Axa Insurance issued an apology for faking the Tesla battery fire today. A few days ago, the company was on a mission to prove that Tesla batteries can catch on fire and simulated a test on public streets. The test involved a Tesla Model S, pyrotechnics but did not involve the batteries, the main object they were trying to prove would catch on fire.
Today, Axa published an apology letter stating that it regretted that this year’s edition of the crash tests “may have conveyed a bad impression of electromobility or created misunderstandings.”
Axa said that it’s been committed to improving road safety for over 40 years and that its crash tests are part of its prevention work to educate the general public. The company then said that its statistics show that owners of EVs are “ responsible for 50% more collisions causing damage to their own vehicle,” compared with drivers of traditional combustion vehicles.
“They also show that drivers of powerful electric vehicles are more likely to cause damage to their own vehicle or to third-party vehicles. It is to these statistical results that we wanted to draw attention during this year’s crash tests while presenting the dangers that can arise in accidents involving electric cars,” Axa said.
The company said that it realized that these particular tests could have misled the public especially anyone who wasn’t on-site during the tests and who could not attend the testing at is various stages.

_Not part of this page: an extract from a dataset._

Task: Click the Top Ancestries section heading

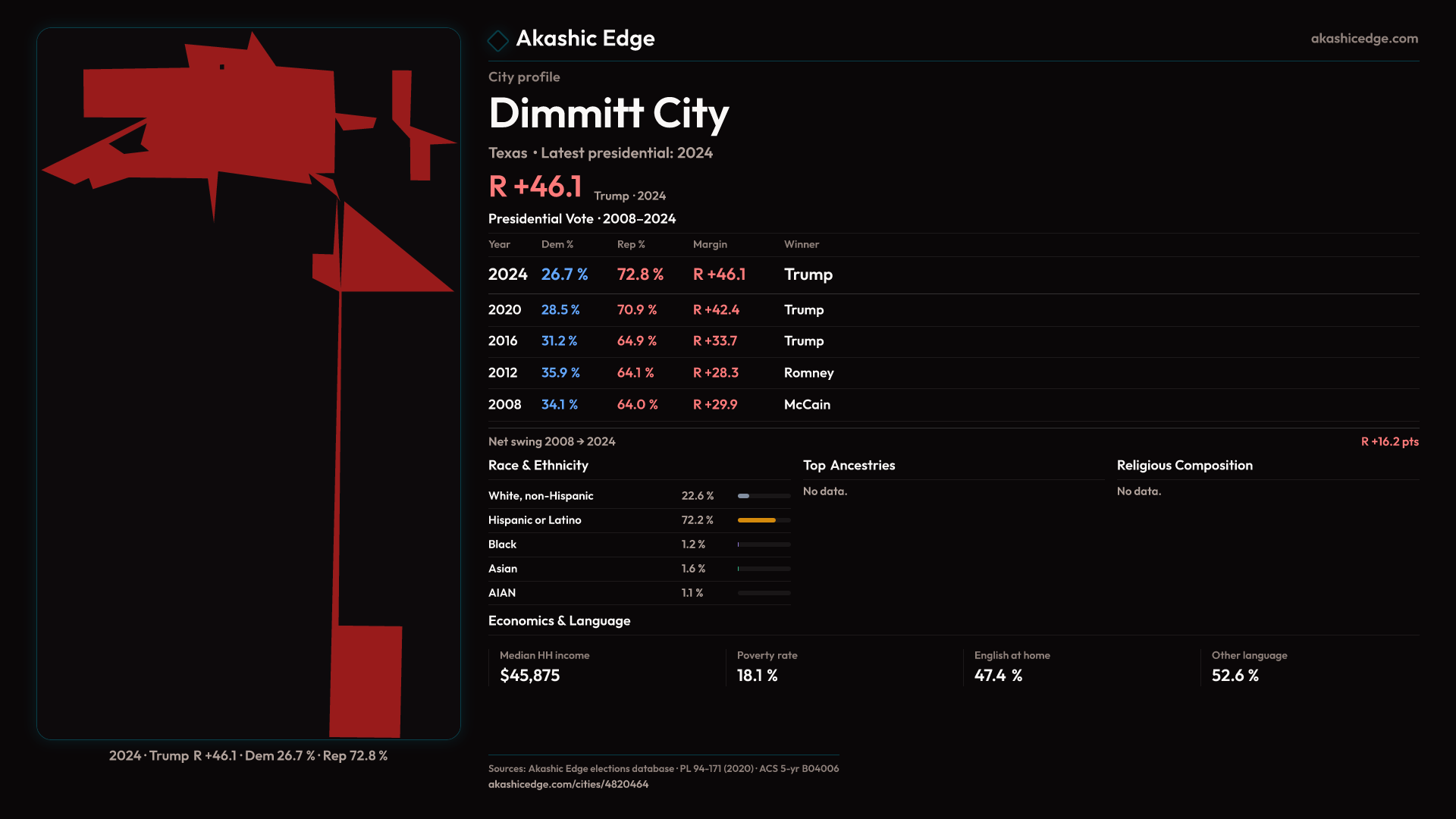Action: click(x=849, y=466)
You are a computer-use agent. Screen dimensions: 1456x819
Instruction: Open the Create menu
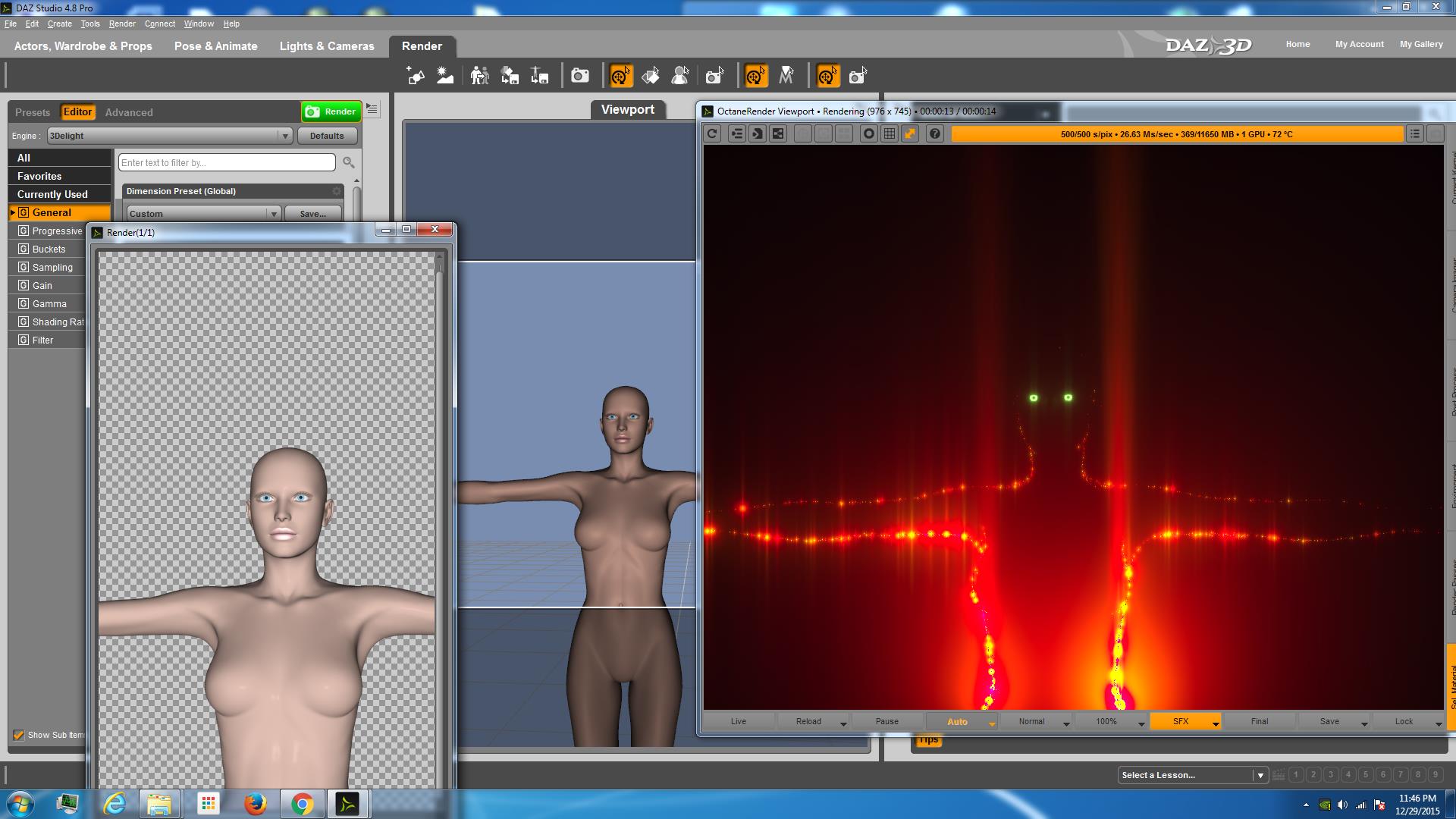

“During the simulation of an accident in which an electric car catches fire, we had to take measures to ensure the safety of the public. Thus, the test car had no battery and the fire was started remotely. In addition, the crash test carried out with a model of the Tesla brand did not cause damage to the underbody of the car likely to trigger a battery fire, contrary to what the recorded images might suggest. This test, therefore, did not confirm this accident scenario. We should have explicitly mentioned this fact in the communication following the test, in particular in the press release and in the images provided.”
“In retrospect, this test intended to illustrate a supposed risk should have been designed differently. We made it clear in our press release that, according to statistics from AXA Switzerland, electric cars are no more prone to fire than conventional combustion vehicles. Nevertheless, we must recognize that the published images give a different impression when taken out of context.”
“We regret any misunderstandings caused and apologize. We will re-analyze this year’s crash tests in detail, learn from them and use them to strengthen our commitment to road safety in the future.”
My 2.5¢
It’s good that Axa is taking ownership, here, but I find it strange they are only doing so after being called out by various media outlets for faking the battery fire. My questions still remain unanswered, however.
How is it legal for any company to openly test a vehicle in this manner on public roads? If they were worried about safety, they shouldn’t be testing and setting cars on fire in places where innocent people could get hurt. Did they have a permit or some type of agency approval for testing? Perhaps they do things differently in Europe. I’m not an expert at crash tests. I would assume that the NHTSA would have its own testing facility that is away from the public. Perhaps I’m wrong.
If they want to do these tests the right way then they need to find a safe location that doesn’t give the public access and test the EVs there–with the batteries in the vehicle.
Note: Johnna is a Tesla shareholder and supports its mission.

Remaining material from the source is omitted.